Wal-Mart may have to look for poorer areas and smaller towns around the affluent northern Mexican city of Monterrey, however, since H-E-B already has captured the most attractive markets with its focus on food sales, according to Joaquin Lopez Doriga, an analyst at Deutsche Ixe LLC in New York. Organizacion Soriana SA, the largest retailer in Mexico's north, holds the rest of those richer markets in Monterrey, Lopez added.

Both H-E-B and Wal-Mart built wholesale distribution centers in Monterrey in the past year to strengthen their supply system for local stores.

Walmex has plans to open an additional 63 stores in Mexico by June 2005. Thirty-eight of them will be Bodega Aurreras, smaller stores that carry a limited range of cheaper goods for poorer neighborhoods. The company has told investors it wants a presence in each of the 180 towns with 50,000 or more people where it doesn't yet operate.
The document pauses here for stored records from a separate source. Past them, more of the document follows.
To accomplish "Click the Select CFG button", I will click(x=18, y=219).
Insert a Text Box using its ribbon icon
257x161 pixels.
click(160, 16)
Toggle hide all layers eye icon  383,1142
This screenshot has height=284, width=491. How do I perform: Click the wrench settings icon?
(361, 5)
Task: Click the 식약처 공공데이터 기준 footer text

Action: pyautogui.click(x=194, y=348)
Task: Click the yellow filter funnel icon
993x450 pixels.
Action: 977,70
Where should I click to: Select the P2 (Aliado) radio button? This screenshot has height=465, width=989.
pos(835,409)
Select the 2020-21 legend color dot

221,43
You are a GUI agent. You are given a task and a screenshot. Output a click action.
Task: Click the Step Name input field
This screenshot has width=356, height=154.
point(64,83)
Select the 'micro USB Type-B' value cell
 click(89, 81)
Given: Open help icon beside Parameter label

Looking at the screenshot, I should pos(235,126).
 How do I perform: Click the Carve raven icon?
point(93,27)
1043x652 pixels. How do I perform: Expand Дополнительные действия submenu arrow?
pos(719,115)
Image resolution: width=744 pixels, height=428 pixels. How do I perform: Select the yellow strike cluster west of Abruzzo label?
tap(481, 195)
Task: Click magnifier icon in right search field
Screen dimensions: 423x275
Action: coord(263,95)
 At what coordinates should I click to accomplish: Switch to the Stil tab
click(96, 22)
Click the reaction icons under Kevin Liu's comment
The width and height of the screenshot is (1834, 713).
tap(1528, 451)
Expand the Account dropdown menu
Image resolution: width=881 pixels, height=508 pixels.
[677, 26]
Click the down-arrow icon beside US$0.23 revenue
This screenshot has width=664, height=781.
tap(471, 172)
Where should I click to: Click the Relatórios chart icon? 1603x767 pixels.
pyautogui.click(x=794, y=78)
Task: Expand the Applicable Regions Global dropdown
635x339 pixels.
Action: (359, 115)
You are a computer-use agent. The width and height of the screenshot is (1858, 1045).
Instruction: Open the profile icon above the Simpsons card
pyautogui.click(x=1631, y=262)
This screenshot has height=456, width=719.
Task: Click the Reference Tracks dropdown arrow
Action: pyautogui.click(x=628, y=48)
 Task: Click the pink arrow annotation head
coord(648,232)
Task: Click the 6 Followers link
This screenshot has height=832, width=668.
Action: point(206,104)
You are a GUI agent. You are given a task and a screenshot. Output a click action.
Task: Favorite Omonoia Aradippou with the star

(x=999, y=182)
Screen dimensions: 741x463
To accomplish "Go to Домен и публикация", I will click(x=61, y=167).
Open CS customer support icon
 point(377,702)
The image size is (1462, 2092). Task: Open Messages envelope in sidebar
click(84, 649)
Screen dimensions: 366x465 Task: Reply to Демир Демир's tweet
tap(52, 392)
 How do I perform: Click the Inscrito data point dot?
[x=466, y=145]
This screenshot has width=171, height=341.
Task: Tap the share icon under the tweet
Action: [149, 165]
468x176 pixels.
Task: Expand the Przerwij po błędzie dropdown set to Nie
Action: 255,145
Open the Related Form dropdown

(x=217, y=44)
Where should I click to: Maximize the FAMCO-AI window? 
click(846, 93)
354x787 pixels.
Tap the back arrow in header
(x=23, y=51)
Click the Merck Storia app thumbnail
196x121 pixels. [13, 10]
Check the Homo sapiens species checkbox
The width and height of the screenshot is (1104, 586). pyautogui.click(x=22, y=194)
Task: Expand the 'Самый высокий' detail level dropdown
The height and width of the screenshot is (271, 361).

When Wal-Mart opened some of its first supercenters in the nation in southern Texas in the early 1990s, H-E-B was forced to cancel planned investments in Mexico. Today H-E-B competes with 180 Texas supercenters, more than in any other state. Cost cutting by H-E-B and Soriana over the past decade has made the two companies tougher to beat on price than Wal-Mart's rivals in central Mexico, according to Deutsche's Lopez. "Wal-Mart will have to be very aggressive with pricing," he said.